Collected data entries:
[Start of Attachment]
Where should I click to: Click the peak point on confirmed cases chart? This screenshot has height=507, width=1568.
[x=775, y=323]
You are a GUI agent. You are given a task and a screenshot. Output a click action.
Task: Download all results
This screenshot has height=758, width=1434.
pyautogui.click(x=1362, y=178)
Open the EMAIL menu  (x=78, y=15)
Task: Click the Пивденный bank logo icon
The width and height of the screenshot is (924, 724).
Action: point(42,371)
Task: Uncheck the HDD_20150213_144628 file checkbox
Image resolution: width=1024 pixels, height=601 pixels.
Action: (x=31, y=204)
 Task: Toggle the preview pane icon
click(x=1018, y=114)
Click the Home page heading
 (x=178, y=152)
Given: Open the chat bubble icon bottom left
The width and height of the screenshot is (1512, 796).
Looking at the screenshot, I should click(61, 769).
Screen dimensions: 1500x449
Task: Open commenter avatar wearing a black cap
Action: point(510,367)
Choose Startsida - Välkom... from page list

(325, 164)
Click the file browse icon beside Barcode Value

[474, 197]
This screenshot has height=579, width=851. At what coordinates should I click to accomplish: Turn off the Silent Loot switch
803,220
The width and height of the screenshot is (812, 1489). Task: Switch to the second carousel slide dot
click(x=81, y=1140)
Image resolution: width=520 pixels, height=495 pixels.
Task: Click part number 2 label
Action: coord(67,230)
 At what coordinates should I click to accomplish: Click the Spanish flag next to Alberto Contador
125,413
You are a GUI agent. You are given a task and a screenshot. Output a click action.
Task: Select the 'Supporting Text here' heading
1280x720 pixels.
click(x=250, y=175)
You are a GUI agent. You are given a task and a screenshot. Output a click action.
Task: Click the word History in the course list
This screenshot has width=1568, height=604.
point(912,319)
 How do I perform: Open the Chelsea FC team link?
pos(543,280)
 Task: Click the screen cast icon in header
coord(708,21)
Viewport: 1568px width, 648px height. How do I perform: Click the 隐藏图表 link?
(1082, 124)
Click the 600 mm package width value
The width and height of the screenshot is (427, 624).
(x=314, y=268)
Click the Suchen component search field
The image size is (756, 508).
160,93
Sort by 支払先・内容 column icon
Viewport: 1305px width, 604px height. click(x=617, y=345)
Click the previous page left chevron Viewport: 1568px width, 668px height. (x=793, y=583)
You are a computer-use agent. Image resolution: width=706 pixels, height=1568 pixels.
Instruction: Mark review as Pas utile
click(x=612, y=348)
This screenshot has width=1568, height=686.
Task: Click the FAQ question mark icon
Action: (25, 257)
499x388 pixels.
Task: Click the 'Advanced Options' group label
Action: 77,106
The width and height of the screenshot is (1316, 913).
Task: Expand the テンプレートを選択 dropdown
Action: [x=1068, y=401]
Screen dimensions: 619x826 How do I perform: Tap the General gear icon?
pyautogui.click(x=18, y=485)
[End of Attachment]
▸ **The problem**
Repeat exactly, and only, the lines from the one containing "Task: Select the" through the last line above.

▸ **Finished exercise**
Task: Select the 'Supporting Text here' heading
1280x720 pixels.
click(x=250, y=175)
You are a GUI agent. You are given a task and a screenshot. Output a click action.
Task: Click the word History in the course list
This screenshot has width=1568, height=604.
point(912,319)
 How do I perform: Open the Chelsea FC team link?
pos(543,280)
 Task: Click the screen cast icon in header
coord(708,21)
Viewport: 1568px width, 648px height. How do I perform: Click the 隐藏图表 link?
(1082, 124)
Click the 600 mm package width value
The width and height of the screenshot is (427, 624).
(x=314, y=268)
Click the Suchen component search field
The image size is (756, 508).
160,93
Sort by 支払先・内容 column icon
Viewport: 1305px width, 604px height. click(x=617, y=345)
Click the previous page left chevron Viewport: 1568px width, 668px height. (x=793, y=583)
You are a computer-use agent. Image resolution: width=706 pixels, height=1568 pixels.
Instruction: Mark review as Pas utile
click(x=612, y=348)
This screenshot has width=1568, height=686.
Task: Click the FAQ question mark icon
Action: (25, 257)
499x388 pixels.
Task: Click the 'Advanced Options' group label
Action: 77,106
The width and height of the screenshot is (1316, 913).
Task: Expand the テンプレートを選択 dropdown
Action: [x=1068, y=401]
Screen dimensions: 619x826 How do I perform: Tap the General gear icon?
pyautogui.click(x=18, y=485)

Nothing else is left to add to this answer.